Être chrétien c’est donc se laisser modeler par Dieu qui œuvre dans l’âme par la charité, c’est-à-dire, l’amour de Dieu infusé dans l’âme, l’amour qui transforme l’être pour lui redonner la ressemblance divine originelle ; mais la charité comprise aussi comme œuvre humaine reçue de Dieu pour façonner cette même image dans le cœur du prochain ! En somme l’artiste par excellence est celui qui est aimé de Dieu, aime Dieu et aime son prochain en Dieu pour que Dieu recrée toute chose dans sa grâce. Madeleine abandonne alors la poésie comme carrière professionnelle pour se consacrer à Dieu et aux hommes. Nous sommes en 1928, elle a 24 ans.

Laïque consacrée

Madeleine a commencé son engagement au service de Dieu et des autres dans le scoutisme. Elle sera cheftaine de guides, mais très vite elle sentira les limites du mouvement scout. Elle veut offrir à ses jeunes filles une formation chrétienne plus intense. Elles vont aussi visiter les familles pauvres d’Ivry et de Villejuif, quartiers alors très pauvres de la périphérie parisienne. Au cours d’une retraite avec le père Lorenzo, père spirituel de Madeleine et guide la petite équipe, plusieurs membres furent inspirés par le Saint Esprit et vinrent individuellement trouver M. l’Abbé pour lui parler de la même chose : le désir de vivre une vie évangélique plus absolue, en commun [9]Ibid., p. 92. . Ainsi en 1932, trois femmes partent pour Ivry vivre au milieu des gens dans un contexte très communiste ; cité ouvrière dont la suprême misère dit Madeleine est que Dieu ne semble manquer, ni à rien ni à personne [10]Ibid., p. 121 . [Les communistes] participent à la plus grande misère qu’un être humain puisse connaître, une misère dont la définition est celle du péché : un état de haine contre Dieu [11]Ibid., p. 204 . Aussi, Madeleine sera fascinée par le communisme parce qu’elle travaille à la mairie d’Ivry et qu’elle les voit soucieux de la misère et forts de biens des initiatives pour la soulager quand bien des catholiques non seulement ferment les yeux mais participent à l’injustice objective dans laquelle vivent les ouvriers. Toutefois, jamais elle n’adhérera au Parti parce que l’idéologie de Marx vouée à la destruction de la religion est incompatible avec la foi catholique : Dieu existe et il est la raison même de l’être et de la vie ; et Dieu aime tout homme sans acception, il ne partage pas l’humanité en deux selon des critères économiques de pauvreté et de richesse… il aime tous les hommes et chacun d’eux de manière totale et tout homme est appelé à aimer jusqu’aux ennemis.
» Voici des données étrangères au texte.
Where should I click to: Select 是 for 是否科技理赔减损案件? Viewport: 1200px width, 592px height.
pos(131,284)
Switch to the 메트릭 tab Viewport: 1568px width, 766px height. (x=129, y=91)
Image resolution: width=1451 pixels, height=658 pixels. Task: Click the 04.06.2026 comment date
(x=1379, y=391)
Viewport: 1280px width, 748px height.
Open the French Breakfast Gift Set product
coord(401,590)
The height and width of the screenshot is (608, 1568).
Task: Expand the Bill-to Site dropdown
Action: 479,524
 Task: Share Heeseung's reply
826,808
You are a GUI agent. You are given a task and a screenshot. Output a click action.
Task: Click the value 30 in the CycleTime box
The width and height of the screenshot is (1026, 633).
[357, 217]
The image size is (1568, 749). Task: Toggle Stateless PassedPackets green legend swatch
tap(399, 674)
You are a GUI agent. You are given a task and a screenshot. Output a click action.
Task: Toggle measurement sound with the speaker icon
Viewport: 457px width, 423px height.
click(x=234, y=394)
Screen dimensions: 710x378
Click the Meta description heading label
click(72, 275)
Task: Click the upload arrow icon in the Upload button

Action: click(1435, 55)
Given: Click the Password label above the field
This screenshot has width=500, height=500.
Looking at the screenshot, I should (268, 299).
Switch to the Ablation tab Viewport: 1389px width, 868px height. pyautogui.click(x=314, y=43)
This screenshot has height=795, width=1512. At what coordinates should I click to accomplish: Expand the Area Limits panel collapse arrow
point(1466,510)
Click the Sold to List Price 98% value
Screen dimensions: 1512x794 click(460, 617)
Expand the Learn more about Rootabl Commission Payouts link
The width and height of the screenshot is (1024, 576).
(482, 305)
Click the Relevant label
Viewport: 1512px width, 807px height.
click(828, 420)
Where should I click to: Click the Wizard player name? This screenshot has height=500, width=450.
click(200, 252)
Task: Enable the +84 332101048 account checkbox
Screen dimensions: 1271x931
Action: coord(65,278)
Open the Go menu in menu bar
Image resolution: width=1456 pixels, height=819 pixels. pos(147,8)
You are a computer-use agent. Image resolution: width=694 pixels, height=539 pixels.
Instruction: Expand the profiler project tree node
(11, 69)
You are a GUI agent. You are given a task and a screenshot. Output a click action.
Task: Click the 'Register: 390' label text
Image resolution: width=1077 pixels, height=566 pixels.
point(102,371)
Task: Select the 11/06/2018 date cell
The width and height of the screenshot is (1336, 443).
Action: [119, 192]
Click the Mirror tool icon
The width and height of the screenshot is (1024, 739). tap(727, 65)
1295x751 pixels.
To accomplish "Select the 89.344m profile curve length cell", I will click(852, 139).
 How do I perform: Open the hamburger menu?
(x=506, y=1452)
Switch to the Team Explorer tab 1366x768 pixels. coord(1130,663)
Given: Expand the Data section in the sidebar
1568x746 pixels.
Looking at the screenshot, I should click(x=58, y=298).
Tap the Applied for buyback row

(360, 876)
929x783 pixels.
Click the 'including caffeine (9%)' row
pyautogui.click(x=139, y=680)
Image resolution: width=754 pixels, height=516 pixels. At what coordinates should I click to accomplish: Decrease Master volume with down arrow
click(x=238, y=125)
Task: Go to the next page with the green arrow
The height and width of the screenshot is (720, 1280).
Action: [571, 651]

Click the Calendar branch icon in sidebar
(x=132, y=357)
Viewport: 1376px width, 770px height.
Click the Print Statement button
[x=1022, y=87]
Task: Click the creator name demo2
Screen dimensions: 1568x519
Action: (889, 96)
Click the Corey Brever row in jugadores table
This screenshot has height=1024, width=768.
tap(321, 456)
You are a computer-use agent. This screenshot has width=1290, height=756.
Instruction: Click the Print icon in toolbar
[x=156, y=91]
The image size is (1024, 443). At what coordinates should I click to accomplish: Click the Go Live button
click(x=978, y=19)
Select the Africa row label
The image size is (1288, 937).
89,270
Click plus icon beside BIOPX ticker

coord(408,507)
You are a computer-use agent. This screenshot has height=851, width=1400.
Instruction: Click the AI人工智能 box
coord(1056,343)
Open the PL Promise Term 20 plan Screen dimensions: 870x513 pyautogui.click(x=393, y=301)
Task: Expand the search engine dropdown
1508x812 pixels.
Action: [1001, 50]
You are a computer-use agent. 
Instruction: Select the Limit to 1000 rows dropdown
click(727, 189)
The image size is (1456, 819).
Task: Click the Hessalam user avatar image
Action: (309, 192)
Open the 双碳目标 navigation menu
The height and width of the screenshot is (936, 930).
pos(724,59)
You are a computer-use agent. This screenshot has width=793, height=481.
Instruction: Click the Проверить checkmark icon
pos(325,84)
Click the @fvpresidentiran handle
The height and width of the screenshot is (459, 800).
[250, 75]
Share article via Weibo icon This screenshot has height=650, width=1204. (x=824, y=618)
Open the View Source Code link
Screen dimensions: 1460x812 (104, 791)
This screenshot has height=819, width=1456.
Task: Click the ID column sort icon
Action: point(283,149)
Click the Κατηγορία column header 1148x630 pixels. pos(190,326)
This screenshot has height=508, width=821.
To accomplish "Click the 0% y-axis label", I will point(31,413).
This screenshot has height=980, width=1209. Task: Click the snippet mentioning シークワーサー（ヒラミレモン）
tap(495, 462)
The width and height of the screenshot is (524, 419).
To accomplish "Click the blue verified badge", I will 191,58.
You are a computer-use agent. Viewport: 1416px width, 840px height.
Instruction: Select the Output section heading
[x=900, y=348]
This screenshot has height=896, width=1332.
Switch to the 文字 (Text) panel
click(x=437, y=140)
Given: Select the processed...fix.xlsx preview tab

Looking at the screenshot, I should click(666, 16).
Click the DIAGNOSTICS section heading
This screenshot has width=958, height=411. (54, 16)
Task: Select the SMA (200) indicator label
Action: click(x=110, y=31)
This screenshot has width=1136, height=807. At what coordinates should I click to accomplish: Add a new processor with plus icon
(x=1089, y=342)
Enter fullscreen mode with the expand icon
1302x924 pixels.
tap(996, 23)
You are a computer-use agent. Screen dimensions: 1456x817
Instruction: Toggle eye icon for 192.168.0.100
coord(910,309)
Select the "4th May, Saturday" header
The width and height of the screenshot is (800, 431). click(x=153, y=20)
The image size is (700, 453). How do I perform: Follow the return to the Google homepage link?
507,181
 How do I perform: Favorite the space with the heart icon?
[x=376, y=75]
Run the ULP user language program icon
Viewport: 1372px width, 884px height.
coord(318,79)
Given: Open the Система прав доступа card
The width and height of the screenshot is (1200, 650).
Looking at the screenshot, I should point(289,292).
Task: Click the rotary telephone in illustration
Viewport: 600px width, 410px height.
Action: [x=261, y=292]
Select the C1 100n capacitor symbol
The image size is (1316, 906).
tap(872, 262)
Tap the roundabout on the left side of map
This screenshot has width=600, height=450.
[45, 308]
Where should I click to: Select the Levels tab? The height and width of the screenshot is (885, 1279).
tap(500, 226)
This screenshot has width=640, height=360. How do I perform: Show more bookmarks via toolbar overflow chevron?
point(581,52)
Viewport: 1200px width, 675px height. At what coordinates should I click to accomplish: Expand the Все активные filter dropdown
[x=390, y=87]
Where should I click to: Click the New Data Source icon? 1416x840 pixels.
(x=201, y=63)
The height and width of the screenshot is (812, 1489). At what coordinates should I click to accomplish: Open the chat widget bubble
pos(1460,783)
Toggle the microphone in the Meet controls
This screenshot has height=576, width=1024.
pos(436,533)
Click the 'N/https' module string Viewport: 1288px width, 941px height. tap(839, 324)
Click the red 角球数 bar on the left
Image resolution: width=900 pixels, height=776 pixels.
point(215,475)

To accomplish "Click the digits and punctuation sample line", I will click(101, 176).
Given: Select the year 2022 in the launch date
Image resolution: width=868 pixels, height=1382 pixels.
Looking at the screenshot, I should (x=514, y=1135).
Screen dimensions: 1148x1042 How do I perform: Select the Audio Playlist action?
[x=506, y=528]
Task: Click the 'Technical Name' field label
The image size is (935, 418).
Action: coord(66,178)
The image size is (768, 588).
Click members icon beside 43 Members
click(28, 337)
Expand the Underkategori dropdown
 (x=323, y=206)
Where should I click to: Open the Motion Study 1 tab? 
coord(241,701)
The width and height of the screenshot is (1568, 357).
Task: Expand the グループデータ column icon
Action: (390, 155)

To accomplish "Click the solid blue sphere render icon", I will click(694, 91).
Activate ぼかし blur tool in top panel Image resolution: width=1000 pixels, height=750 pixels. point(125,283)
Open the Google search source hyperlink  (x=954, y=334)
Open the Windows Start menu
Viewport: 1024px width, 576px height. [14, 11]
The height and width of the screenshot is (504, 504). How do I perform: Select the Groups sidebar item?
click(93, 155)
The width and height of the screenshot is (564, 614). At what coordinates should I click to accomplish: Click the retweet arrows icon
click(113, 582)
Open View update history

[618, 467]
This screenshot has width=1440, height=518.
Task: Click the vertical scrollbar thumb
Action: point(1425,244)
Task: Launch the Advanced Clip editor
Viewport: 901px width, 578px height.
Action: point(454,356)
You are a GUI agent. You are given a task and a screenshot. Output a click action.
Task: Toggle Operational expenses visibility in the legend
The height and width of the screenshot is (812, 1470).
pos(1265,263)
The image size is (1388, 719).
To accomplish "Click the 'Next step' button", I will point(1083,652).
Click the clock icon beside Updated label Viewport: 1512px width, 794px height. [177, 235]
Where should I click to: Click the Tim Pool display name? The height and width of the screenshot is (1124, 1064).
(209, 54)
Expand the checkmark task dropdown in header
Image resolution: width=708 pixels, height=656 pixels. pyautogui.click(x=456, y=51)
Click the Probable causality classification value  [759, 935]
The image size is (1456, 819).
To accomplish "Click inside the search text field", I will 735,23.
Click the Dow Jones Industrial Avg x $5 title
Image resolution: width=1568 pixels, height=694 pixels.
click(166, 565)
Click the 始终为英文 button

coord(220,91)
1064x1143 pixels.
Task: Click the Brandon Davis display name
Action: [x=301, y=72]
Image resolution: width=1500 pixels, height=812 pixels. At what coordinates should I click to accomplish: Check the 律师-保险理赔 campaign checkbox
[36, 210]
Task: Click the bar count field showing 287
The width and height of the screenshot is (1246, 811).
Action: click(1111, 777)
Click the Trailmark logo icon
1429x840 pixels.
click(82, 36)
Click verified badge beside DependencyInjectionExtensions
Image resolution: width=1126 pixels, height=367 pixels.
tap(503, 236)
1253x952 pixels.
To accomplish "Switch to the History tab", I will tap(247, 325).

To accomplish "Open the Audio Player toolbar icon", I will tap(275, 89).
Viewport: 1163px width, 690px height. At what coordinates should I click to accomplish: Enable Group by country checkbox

Ce petit groupe appelé « la charité » vit et grandit doucement. Madeleine se sait porteuse d’une mission même si les doutes et les obstacles l’assaillent : Mon père est un anormal : avec une hérédité si chargée puis-je être normale ? Une foule de détraqués ont cru avoir une mission, ne suis pas détraquée ? [12]Ibid., p. 114 . Le père Gilles François fait ce commentaire : Elle saisit de manière aiguë la nouveauté de ce groupe d’Église, sans statut canonique, laïc et pourtant proche de la vie religieuse, mais non religieux [13]Ibid. . Ce qui est miraculeux, en plus de l’intuition profonde qu’elle reçoit et de la fermeté avec laquelle elle s’y tiendra, c’est que les évêques de Paris vont parfaitement comprendre sa mission et le charisme de ce petit groupe. Si bien qu’ils vont le garder et le protéger comme le demandera ensuite le Concile Vatican II. Ainsi le cardinal Verdier, archevêque de Paris de 1929 à 1940, venu bénir leur chapelle en 1936 dira : Ne demandez pas d’approbation. Vous ouvrez la voie à une vie religieuse laïque qui n’est pas courante dans l’Église [14]Ibid., 134 . Son successeur le cardinal Feltin gardera la même ligne et nommera le cardinal Veuillot qui lui aussi deviendra archevêque de Paris comme responsable de « la Charité » pour cette même vision d’un laïcat consacrée. Madeleine est pionnière dans cette forme de vie où sans se consacrer formellement, des laïques vivent la plénitude de l’Évangile à partir de leur consécration baptismale :

Nous autres gens de la rue, nous croyons de toutes nos forces que cette rue, que ce monde où Dieu nous a mis est pour nous le lieu de notre sainteté. (…)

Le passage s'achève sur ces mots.